I’m glad I took this ride, even though it wasn’t the one I was expecting.  Mr. Lindbergh, for your next feature, keep the dialogue and the characterization, but develop the concepts as well.  They’re important too, especially if you (or someone else) are using them to put on the video box.   No one watched that Tom Hanks movie (um, er, Marooned?  I honestly don't remember) and thought, “Man, when is he going to grow fangs and eat tourists?” No one ever watched that movie and thought, “What do the aliens want?” or “Can Tom foil the criminals’ dastardly plans?”  The reason for this was simple:  there weren’t any aliens, or any criminals.   The story was a focus on Tom and his efforts to survive.

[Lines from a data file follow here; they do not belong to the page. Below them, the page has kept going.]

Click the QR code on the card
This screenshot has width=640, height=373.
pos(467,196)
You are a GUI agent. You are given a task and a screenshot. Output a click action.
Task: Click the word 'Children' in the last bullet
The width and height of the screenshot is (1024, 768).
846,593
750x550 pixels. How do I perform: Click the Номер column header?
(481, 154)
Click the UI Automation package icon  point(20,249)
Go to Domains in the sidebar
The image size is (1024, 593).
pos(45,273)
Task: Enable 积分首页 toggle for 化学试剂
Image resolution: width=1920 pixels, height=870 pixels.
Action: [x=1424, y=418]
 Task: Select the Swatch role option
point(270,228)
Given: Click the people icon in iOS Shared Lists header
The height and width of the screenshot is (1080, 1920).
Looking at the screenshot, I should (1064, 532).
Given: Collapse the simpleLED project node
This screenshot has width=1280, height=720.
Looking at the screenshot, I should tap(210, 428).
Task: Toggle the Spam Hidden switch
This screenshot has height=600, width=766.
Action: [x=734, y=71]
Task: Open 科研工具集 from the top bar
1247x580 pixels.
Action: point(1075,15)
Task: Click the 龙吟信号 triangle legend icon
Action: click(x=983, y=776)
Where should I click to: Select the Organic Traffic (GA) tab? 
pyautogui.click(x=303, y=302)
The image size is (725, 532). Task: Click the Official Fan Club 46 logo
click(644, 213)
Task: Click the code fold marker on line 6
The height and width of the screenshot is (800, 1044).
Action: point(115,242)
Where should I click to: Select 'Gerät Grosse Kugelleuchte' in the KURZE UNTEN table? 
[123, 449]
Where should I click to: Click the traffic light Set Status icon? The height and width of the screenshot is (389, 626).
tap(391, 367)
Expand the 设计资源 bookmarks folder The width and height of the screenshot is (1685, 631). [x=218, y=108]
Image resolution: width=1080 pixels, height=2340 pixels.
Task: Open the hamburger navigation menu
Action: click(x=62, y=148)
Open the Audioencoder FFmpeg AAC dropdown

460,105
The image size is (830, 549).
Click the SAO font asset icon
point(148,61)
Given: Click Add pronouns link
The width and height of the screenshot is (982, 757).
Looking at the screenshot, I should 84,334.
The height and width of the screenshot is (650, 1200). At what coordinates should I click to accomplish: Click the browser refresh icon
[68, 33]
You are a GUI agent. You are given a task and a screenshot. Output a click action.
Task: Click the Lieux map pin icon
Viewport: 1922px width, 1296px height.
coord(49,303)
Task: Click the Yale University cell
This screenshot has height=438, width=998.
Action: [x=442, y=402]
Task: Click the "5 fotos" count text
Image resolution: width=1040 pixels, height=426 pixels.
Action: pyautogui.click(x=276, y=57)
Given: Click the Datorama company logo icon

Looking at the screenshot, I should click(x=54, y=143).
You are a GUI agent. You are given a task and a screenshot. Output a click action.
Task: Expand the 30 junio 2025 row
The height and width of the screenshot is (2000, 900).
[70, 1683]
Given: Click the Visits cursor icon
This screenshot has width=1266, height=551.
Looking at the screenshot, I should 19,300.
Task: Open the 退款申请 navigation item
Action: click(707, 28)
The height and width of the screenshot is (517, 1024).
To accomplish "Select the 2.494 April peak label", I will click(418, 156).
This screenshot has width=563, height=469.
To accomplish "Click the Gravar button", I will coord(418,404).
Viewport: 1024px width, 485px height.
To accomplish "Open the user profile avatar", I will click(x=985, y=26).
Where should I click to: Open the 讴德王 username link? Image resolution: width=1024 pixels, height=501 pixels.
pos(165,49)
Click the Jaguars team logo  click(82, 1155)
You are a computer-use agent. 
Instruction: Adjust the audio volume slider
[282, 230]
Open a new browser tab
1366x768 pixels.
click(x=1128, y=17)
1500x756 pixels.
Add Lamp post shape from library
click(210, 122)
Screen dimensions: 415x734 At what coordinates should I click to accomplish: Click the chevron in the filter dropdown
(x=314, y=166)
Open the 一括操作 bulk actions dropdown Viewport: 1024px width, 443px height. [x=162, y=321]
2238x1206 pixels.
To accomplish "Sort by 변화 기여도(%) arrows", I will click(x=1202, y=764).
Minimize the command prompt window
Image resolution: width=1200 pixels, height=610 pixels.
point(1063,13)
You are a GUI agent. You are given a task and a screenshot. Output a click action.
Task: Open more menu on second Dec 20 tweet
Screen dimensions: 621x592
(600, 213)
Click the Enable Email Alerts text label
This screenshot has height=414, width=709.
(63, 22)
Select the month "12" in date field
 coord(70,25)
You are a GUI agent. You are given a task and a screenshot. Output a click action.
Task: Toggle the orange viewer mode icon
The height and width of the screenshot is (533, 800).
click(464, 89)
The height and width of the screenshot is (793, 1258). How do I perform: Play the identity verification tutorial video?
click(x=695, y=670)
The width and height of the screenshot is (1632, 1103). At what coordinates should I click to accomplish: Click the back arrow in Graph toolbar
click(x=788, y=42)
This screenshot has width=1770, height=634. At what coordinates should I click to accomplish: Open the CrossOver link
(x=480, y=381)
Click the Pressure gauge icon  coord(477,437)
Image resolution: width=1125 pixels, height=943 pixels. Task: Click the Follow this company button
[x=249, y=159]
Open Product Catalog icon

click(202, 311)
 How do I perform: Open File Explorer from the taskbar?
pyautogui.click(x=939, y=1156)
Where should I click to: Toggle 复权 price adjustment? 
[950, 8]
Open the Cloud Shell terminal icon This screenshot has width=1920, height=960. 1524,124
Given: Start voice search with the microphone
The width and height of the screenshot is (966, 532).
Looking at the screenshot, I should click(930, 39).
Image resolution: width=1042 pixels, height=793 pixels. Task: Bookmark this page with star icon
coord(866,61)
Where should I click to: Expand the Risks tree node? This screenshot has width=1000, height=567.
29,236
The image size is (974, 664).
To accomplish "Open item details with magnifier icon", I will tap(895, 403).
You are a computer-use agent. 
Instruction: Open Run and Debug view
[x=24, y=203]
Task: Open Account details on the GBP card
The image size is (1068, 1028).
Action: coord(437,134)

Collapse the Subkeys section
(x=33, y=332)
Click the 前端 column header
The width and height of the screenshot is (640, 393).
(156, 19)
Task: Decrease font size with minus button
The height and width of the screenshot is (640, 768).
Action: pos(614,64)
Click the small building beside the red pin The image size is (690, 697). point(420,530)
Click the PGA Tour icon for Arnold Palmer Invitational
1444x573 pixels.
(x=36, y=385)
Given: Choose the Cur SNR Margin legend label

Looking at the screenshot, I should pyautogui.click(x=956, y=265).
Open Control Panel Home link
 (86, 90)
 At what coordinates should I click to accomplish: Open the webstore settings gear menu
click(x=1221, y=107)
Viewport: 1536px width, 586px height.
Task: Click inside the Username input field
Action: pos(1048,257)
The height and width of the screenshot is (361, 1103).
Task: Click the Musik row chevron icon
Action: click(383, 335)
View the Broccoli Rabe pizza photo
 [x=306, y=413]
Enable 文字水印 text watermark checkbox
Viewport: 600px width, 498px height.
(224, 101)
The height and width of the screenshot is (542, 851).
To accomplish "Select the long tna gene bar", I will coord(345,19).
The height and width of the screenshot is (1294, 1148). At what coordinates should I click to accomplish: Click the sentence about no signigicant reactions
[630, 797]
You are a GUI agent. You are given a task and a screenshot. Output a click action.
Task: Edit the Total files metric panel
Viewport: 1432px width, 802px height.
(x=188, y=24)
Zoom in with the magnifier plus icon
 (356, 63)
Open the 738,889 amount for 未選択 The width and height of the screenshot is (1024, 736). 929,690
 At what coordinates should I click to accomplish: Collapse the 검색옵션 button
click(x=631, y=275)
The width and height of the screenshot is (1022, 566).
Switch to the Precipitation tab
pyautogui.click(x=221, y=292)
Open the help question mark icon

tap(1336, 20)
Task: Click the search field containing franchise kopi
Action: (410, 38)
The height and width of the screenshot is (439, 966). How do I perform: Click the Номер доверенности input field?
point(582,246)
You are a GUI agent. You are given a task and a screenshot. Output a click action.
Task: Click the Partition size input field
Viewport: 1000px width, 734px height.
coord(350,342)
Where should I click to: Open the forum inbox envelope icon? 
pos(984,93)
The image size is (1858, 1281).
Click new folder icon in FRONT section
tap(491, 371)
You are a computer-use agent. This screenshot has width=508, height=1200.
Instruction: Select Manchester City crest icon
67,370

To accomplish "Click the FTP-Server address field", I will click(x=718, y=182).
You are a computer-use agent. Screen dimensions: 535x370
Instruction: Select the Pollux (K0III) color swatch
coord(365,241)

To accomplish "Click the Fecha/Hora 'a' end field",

Much like this film, for the most part.  I don’t know, maybe Mr. Lindbergh thought Tom Hanks had done the "desperation" bit too well to follow in his footsteps, so Mr. Lindbergh thought up the deadly disease.   (I suppose I should point out that I haven't seen the Tom Hanks movie.   So for all I know, maybe he did grow fangs and fight alien criminals.   If he did, it sounds like a movie I'd like.)

Recommended.  I really want to say “highly recommended” but like The Bunker, I’ve got to put my own reactions to the forefront and say, while there are elements that work superbly, there are elements that are placed front and center but never given the attention that I, the viewer, thought they needed. 

There has to be a reason for those elements.  They’ve got to be there, not because it’s cool, or it makes a cool poster, or what have you.  They need to work in the story.  You can't have me sitting there thinking, Okay, yes, they love each other, but what about that disease?  Mr. Lindbergh obviously has the talent to make all these things happen, to weave the web a little tighter. 

Perhaps the disease was the creation of some scientist who wanted to discover what human traits were the most enduring.  This is because he has seen what humanity is doing to the Earth, and he wants to devise a human who could survive in any conceivable future scenario.   And he wants to know, will such creatures be human?   What human traits will remain when all biological processes are completely upended?

Of course, such an element would necessitate a few story changes.   John and Jenny would have to become aware of the experiment, somehow.   And I can just see that ramping the budget up a lot.   There'd be stupid action scenes.  Still, I think the problem could be solved.

Maybe next time, he'll ask me to help with the script.  ...yeah I know, it was a silly thing to say.  Oh well.  I'm very sorry.  [humble noises]

Ahem.  Anyway.  If you get the opportunity, see this.  It’s that good.   It approaches great.

Could have been better…like the Ferris wheel could have been more thriling.  But that’s not what it is, and not what it does.  Enjoy what it is, savor what it does.